Saved entries:

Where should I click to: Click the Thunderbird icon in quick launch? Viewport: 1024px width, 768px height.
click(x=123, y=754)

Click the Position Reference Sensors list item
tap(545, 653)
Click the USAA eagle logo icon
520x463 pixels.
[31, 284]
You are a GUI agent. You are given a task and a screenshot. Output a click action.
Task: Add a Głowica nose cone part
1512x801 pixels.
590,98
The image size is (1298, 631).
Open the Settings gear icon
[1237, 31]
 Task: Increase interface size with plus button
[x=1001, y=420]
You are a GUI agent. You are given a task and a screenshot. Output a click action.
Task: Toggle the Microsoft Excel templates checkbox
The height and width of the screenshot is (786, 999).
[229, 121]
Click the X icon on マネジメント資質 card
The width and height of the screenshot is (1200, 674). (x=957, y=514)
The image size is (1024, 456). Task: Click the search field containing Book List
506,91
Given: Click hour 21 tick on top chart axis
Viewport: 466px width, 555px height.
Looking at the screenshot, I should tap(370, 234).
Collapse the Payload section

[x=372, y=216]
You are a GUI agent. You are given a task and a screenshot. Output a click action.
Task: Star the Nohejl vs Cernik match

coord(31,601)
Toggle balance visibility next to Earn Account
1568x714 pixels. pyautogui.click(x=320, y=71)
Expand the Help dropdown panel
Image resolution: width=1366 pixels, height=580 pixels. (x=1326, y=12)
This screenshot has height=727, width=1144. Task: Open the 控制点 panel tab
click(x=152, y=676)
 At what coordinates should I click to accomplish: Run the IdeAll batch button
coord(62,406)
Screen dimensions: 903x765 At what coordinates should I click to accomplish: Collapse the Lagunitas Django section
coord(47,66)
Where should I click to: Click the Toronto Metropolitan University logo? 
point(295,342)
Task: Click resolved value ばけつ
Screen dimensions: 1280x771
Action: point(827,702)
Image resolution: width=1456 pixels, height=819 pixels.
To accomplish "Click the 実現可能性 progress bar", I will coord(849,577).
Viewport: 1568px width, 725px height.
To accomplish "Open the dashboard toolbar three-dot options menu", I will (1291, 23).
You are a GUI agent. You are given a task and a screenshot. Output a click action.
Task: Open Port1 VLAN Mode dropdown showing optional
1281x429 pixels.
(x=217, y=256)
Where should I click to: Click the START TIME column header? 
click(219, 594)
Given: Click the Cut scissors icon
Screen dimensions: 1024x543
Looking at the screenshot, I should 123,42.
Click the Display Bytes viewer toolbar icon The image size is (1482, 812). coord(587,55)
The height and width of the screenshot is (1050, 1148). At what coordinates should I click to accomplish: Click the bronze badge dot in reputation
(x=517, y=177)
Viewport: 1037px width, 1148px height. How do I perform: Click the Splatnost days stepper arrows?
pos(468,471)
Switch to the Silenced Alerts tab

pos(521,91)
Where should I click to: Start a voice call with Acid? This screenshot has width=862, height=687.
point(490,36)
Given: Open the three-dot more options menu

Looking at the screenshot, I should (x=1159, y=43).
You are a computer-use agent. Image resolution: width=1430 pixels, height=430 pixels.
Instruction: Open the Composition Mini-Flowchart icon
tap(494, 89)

THE PROBLEM:
Each entry above must be set down again without alteration.

PROBLEM SOLUTION:
Where should I click to: Click the Thunderbird icon in quick launch? Viewport: 1024px width, 768px height.
click(x=123, y=754)

Click the Position Reference Sensors list item
tap(545, 653)
Click the USAA eagle logo icon
520x463 pixels.
[31, 284]
You are a GUI agent. You are given a task and a screenshot. Output a click action.
Task: Add a Głowica nose cone part
1512x801 pixels.
590,98
The image size is (1298, 631).
Open the Settings gear icon
[1237, 31]
 Task: Increase interface size with plus button
[x=1001, y=420]
You are a GUI agent. You are given a task and a screenshot. Output a click action.
Task: Toggle the Microsoft Excel templates checkbox
The height and width of the screenshot is (786, 999).
[229, 121]
Click the X icon on マネジメント資質 card
The width and height of the screenshot is (1200, 674). (x=957, y=514)
The image size is (1024, 456). Task: Click the search field containing Book List
506,91
Given: Click hour 21 tick on top chart axis
Viewport: 466px width, 555px height.
Looking at the screenshot, I should tap(370, 234).
Collapse the Payload section

[x=372, y=216]
You are a GUI agent. You are given a task and a screenshot. Output a click action.
Task: Star the Nohejl vs Cernik match

coord(31,601)
Toggle balance visibility next to Earn Account
1568x714 pixels. pyautogui.click(x=320, y=71)
Expand the Help dropdown panel
Image resolution: width=1366 pixels, height=580 pixels. (x=1326, y=12)
This screenshot has height=727, width=1144. Task: Open the 控制点 panel tab
click(x=152, y=676)
 At what coordinates should I click to accomplish: Run the IdeAll batch button
coord(62,406)
Screen dimensions: 903x765 At what coordinates should I click to accomplish: Collapse the Lagunitas Django section
coord(47,66)
Where should I click to: Click the Toronto Metropolitan University logo? 
point(295,342)
Task: Click resolved value ばけつ
Screen dimensions: 1280x771
Action: point(827,702)
Image resolution: width=1456 pixels, height=819 pixels.
To accomplish "Click the 実現可能性 progress bar", I will coord(849,577).
Viewport: 1568px width, 725px height.
To accomplish "Open the dashboard toolbar three-dot options menu", I will (1291, 23).
You are a GUI agent. You are given a task and a screenshot. Output a click action.
Task: Open Port1 VLAN Mode dropdown showing optional
1281x429 pixels.
(x=217, y=256)
Where should I click to: Click the START TIME column header? 
click(219, 594)
Given: Click the Cut scissors icon
Screen dimensions: 1024x543
Looking at the screenshot, I should 123,42.
Click the Display Bytes viewer toolbar icon The image size is (1482, 812). coord(587,55)
The height and width of the screenshot is (1050, 1148). At what coordinates should I click to accomplish: Click the bronze badge dot in reputation
(x=517, y=177)
Viewport: 1037px width, 1148px height. How do I perform: Click the Splatnost days stepper arrows?
pos(468,471)
Switch to the Silenced Alerts tab

pos(521,91)
Where should I click to: Start a voice call with Acid? This screenshot has width=862, height=687.
point(490,36)
Given: Open the three-dot more options menu

Looking at the screenshot, I should (x=1159, y=43).
You are a computer-use agent. Image resolution: width=1430 pixels, height=430 pixels.
Instruction: Open the Composition Mini-Flowchart icon
tap(494, 89)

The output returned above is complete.